**WHAT TO DO:** After finding "Click the Forward Parcel cube logo" in the data, write out its line and all following lines without change, up to and including the last one. Leave out pictures.

**RECORDS SHOWN:**

::::::::

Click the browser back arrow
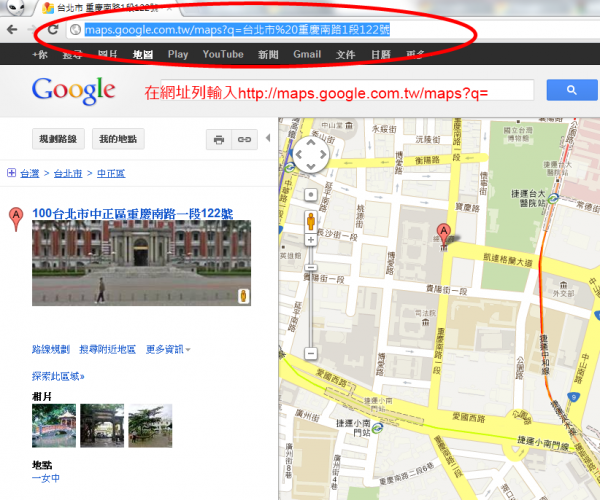 click(12, 30)
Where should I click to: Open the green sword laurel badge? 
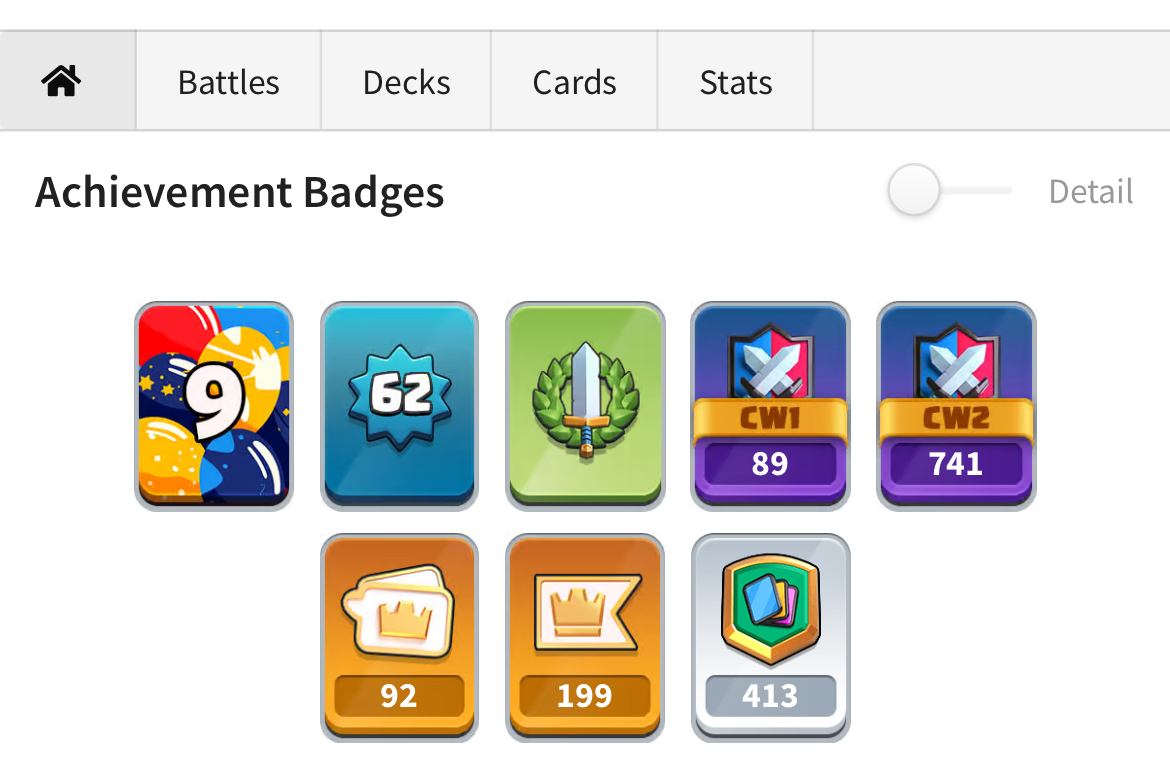pos(585,405)
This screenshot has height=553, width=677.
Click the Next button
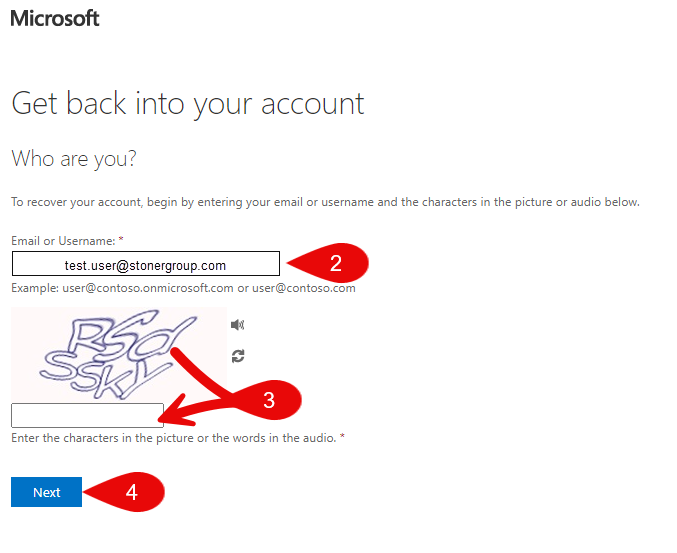point(47,492)
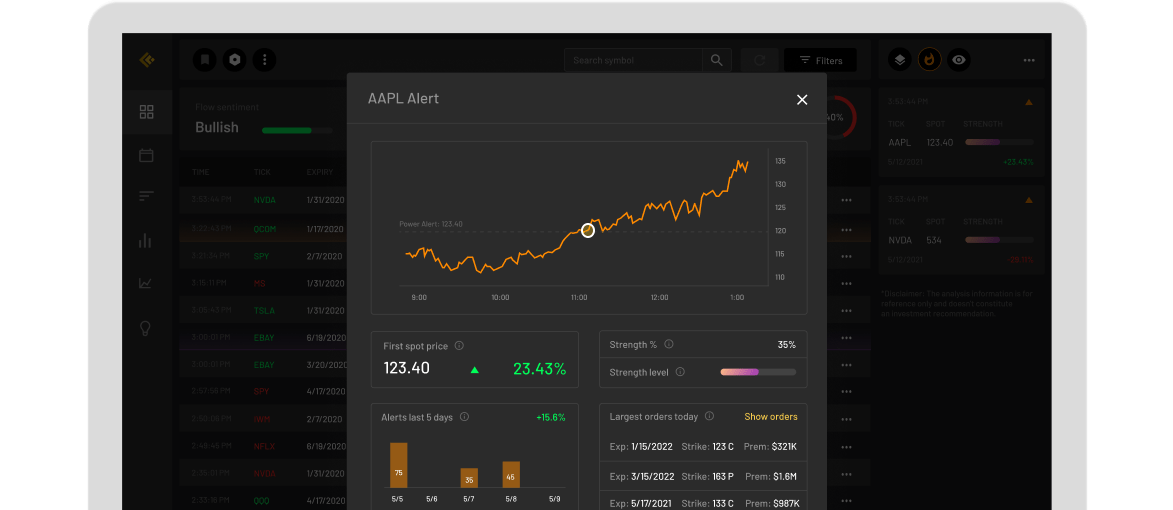Image resolution: width=1173 pixels, height=510 pixels.
Task: Select the layers icon in right panel
Action: 900,60
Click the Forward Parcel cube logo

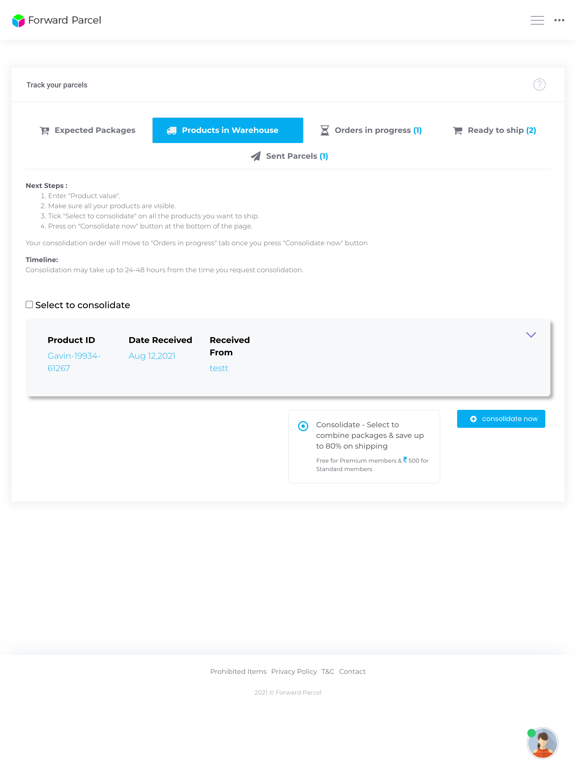point(18,20)
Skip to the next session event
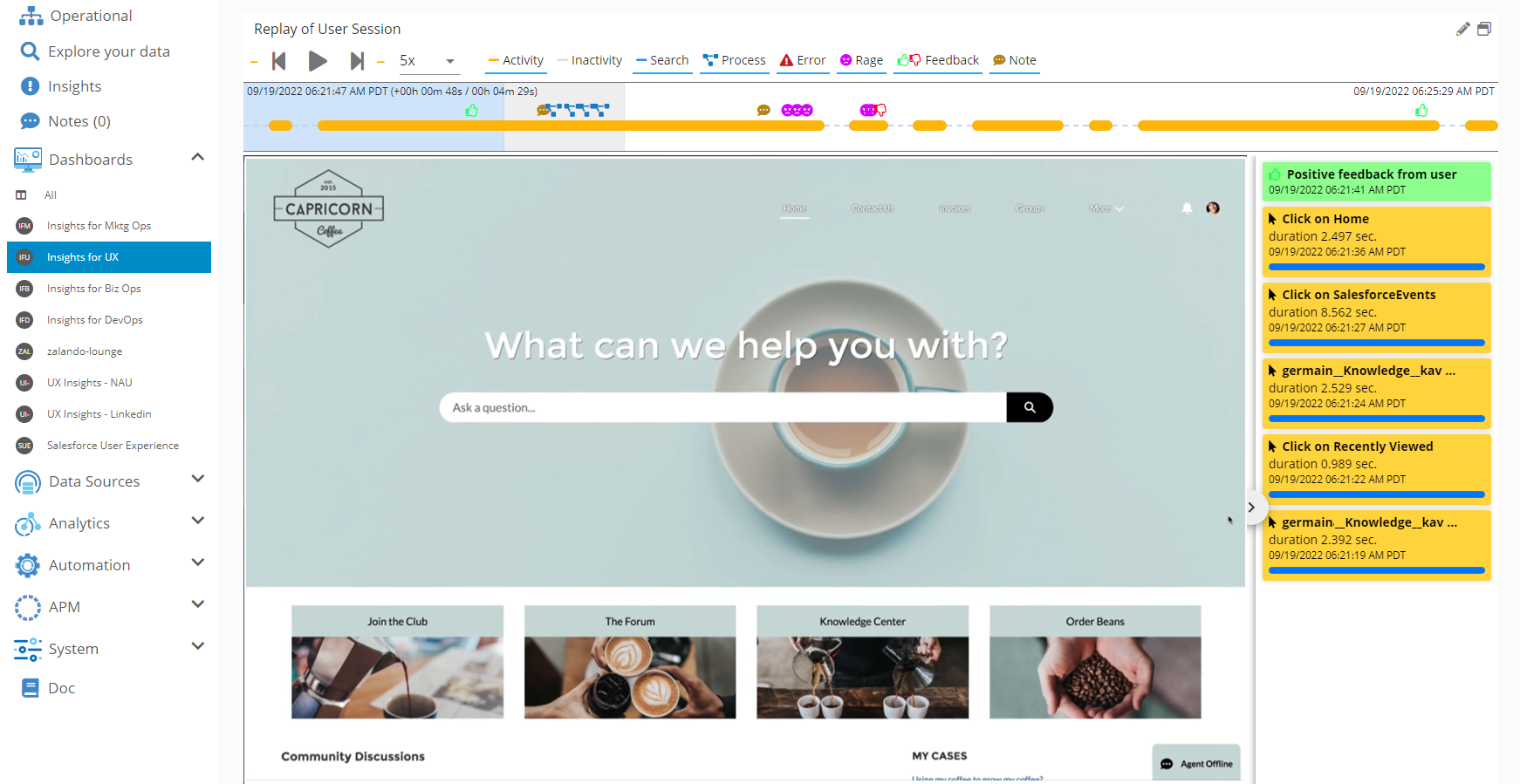 [357, 61]
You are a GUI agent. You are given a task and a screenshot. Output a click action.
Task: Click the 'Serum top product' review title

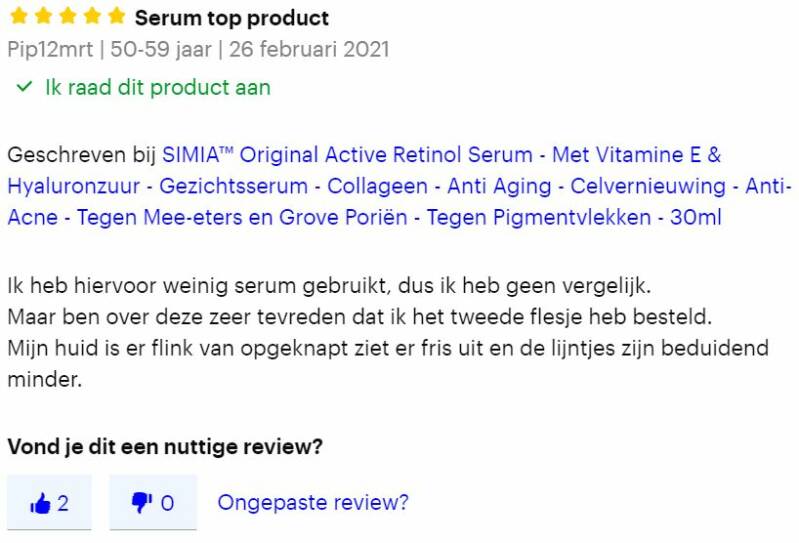[x=231, y=18]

::::::::

**TASK SOLUTION:**
Click the Forward Parcel cube logo

point(18,20)
Skip to the next session event
 [357, 61]
You are a GUI agent. You are given a task and a screenshot. Output a click action.
Task: Click the 'Serum top product' review title

[x=231, y=18]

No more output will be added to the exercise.